The snow in the highway was well beaten down and

I swung off countryward past St. Agatha’s. A gray

mist hung over the fields in whirling clouds, breaking

away occasionally and showing the throbbing winter

stars. The walk, and my interest in the alternation of

starlighted and mist-wrapped landscape won me to a

better state of mind, and after tramping a couple of

miles, I set out for home. Several times on my tramp

I had caught myself whistling the air of a majestic

old hymn, and smiled, remembering my young friend

Olivia, and her playing in the chapel.

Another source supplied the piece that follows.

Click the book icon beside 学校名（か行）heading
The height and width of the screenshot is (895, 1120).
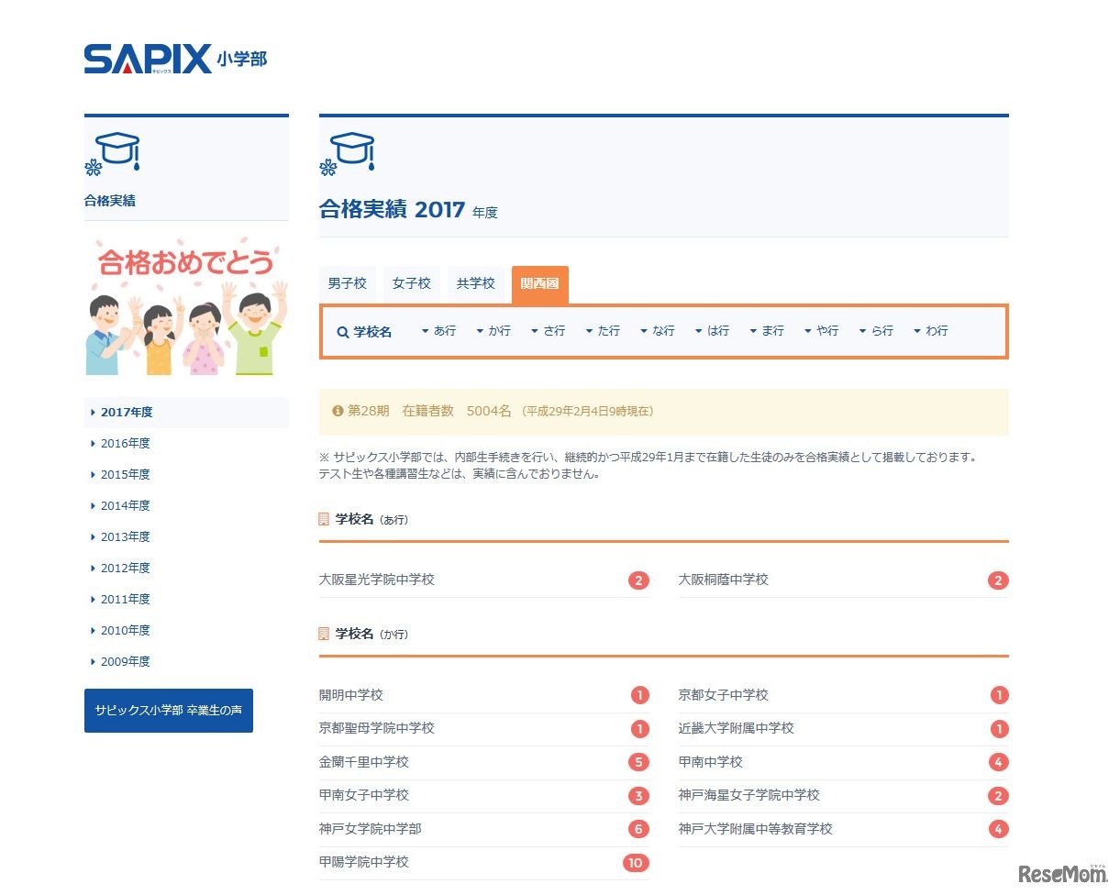click(x=325, y=633)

She was an

amusing child; the thought of her further lifted my

spirit; and I turned into the school park as I passed

the outer gate with a half-recognized wish to pass near

the barracks where she spent her days.

 

At the school-gate the lamps of a carriage suddenly

blurred in the mist. Carriages were not common in this

region, and I was not surprised to find that this was the

familiar village hack that met trains day and night at

Glenarm station. Some parent, I conjectured, paying a

visit to St. Agatha’s; perhaps the father of Miss Olivia

Gladys Armstrong had come to carry her home for a

stricter discipline than Sister Theresa’s school afforded.

 

The driver sat asleep on his box, and I passed him

and went on into the grounds. A whim seized me to

visit the crypt of the chapel and examine the opening

to the tunnel. As I passed the little group of school-buildings

a man came hurriedly from one of them and

turned toward the chapel.

 

I first thought it was Stoddard, but I could not make

him out in the mist and I waited for him to put twenty

paces between us before I followed along the path that

led from the school to the chapel.

 

He strode into the chapel porch with an air of assurance,

and I heard him address some one who had been

waiting. The mist was now so heavy that I could not

see my hand before my face, and I stole forward until

I could hear the voices of the two men distinctly.

 

“Bates!”

 

“Yes, sir.”

 

I heard feet scraping on the stone floor of the porch.